Cesarian section and long-term disease risk

Cesarian section enhances several risks such as, prematurity, difficulty for breastfeeding and indirectly occurrence of infectious diseases. The association of cesarian section with allergy is still being discussed. Since many papers that report an increased risk of obesity are based on cohort studies, the evidence is limited. A big cohort of 2.063 young adults aged 23 to 25 years in Brazil was studied. An increased risk of obesity relying on increased waist circumference [RR 1.22 (95%CI 1.07-1.39)] was shown to be associated with cesarian section, and remained significant after correcting for confounding factors.[xxx] Another cohort from Brasil showed an increased risk of obesity related to cesarean section of 50% at the age of 4, 11 and 15 years but not at the age of 23 years. In this study, the risk was not anymore significantly different after correcting for other factors. [xxxi] The influence of cesarian section on obesity risk remains an open question.

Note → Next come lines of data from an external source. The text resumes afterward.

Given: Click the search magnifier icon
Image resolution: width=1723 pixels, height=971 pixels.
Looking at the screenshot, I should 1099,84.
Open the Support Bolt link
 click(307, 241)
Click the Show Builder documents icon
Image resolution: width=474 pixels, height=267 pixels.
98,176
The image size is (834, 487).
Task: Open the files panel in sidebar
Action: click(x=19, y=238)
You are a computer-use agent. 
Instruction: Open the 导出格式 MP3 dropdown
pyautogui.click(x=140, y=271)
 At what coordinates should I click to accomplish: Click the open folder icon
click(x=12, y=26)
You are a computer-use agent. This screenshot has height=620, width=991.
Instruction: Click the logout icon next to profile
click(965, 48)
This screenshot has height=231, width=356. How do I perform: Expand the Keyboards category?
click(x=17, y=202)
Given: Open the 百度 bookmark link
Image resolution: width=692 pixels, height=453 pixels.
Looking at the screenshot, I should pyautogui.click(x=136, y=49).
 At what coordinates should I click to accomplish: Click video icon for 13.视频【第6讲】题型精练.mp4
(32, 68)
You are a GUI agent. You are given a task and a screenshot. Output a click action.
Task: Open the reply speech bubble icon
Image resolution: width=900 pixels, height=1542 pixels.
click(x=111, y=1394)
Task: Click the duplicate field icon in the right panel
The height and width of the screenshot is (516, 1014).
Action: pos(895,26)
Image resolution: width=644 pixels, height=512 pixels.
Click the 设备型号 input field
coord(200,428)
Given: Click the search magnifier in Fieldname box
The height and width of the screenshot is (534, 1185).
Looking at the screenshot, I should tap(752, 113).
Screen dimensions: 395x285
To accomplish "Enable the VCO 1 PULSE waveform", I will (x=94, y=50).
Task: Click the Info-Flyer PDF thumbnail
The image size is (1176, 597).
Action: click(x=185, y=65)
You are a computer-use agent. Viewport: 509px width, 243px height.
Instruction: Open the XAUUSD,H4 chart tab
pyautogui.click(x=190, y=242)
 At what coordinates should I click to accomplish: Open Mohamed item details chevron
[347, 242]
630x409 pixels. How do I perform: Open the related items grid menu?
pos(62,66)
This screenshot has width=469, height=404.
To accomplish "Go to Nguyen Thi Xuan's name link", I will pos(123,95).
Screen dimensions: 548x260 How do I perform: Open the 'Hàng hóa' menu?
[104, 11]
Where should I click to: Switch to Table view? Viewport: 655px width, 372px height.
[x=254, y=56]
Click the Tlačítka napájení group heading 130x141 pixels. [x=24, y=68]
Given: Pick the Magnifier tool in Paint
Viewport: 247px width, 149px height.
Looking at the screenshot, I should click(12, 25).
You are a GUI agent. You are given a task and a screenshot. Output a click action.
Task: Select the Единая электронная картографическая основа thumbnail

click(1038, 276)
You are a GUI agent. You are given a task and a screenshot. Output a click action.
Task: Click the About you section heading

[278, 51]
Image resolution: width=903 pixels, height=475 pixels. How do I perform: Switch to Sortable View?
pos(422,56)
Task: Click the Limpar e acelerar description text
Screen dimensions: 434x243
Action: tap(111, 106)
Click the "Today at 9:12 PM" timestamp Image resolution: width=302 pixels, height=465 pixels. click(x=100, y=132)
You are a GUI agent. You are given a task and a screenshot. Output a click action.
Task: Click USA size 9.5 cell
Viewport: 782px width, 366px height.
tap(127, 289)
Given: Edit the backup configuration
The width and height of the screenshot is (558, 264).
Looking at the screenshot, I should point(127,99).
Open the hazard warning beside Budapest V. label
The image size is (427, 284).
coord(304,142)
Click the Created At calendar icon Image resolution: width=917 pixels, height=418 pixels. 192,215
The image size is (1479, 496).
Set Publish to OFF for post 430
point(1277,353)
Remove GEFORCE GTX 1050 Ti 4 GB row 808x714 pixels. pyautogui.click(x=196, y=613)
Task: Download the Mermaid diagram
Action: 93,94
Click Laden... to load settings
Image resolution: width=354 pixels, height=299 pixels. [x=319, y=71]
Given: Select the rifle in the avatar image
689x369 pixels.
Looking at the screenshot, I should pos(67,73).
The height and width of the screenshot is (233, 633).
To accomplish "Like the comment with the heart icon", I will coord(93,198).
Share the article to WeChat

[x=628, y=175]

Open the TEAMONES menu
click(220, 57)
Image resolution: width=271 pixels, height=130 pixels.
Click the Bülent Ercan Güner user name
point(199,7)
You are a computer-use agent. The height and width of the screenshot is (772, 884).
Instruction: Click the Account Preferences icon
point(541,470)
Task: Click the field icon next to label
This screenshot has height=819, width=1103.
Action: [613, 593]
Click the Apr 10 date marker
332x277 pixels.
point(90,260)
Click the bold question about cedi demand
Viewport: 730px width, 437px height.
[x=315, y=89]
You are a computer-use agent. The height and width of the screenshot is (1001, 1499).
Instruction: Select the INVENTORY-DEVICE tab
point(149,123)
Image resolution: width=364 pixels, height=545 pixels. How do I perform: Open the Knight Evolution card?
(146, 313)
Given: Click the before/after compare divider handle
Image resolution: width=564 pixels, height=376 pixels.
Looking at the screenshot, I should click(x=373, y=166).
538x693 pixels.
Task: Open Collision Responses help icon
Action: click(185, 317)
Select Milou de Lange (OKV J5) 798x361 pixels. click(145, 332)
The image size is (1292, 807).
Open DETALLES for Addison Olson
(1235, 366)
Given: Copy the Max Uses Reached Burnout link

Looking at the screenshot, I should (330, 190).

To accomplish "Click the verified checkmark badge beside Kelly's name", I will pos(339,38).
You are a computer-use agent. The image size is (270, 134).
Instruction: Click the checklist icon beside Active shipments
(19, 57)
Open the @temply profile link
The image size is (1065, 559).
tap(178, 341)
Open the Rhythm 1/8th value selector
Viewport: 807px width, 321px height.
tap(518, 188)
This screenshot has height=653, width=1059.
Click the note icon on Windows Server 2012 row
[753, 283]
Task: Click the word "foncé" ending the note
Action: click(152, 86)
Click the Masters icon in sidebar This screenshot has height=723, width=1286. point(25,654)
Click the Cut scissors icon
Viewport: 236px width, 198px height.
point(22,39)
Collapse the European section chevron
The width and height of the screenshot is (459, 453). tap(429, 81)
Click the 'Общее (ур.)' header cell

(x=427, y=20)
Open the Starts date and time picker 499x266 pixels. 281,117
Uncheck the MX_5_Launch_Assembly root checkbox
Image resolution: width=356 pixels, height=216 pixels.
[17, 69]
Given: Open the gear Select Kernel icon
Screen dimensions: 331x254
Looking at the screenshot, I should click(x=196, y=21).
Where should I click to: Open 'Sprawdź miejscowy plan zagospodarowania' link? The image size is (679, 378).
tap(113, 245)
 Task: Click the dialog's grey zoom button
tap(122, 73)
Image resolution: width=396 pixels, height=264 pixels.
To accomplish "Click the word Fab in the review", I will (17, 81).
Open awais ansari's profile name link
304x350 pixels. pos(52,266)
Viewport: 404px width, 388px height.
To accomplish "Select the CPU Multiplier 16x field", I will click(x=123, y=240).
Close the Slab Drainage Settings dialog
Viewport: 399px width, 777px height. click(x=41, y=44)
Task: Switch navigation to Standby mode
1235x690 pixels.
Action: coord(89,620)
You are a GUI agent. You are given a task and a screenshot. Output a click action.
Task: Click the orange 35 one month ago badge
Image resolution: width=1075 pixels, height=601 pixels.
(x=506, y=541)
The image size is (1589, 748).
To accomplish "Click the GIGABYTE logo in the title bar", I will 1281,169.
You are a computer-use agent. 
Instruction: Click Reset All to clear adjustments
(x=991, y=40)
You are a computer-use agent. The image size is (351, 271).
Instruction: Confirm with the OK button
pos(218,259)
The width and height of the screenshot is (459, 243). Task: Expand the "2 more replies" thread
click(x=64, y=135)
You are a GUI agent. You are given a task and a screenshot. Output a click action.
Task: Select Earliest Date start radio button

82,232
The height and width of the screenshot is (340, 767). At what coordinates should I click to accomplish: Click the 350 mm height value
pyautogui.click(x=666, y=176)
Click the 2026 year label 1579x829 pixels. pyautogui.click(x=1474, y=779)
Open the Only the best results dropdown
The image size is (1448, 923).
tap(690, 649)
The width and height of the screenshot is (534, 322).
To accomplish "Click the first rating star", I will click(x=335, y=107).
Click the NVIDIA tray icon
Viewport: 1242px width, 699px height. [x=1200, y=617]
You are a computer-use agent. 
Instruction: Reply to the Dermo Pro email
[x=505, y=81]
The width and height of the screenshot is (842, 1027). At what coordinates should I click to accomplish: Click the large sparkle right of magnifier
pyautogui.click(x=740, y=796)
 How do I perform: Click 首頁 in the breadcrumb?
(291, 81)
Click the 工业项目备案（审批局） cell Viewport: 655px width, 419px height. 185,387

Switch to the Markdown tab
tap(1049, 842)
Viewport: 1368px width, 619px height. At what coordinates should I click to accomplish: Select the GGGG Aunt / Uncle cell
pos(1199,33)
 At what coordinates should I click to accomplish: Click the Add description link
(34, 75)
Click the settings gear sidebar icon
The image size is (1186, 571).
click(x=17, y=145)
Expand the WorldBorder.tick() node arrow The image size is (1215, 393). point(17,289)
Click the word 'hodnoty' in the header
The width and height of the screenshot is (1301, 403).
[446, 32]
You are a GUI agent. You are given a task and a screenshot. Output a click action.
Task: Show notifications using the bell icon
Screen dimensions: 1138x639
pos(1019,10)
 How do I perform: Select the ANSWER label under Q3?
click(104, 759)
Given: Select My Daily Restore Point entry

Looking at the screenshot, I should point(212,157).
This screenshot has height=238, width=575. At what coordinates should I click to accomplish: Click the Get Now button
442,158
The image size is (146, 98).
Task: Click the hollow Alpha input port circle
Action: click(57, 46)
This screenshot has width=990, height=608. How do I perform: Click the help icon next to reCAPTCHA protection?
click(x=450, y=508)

Metabolic programming is a new scientific concept explaining the association of early nutrition with later health outcomes. Most of the data is based on observational studies. Several recent intervention trials provided strong evidence of programming effects. Mechanistic studies which try to explain mechanisms of programming are very challenging. Current understanding of these early and late occurring events is still very limited.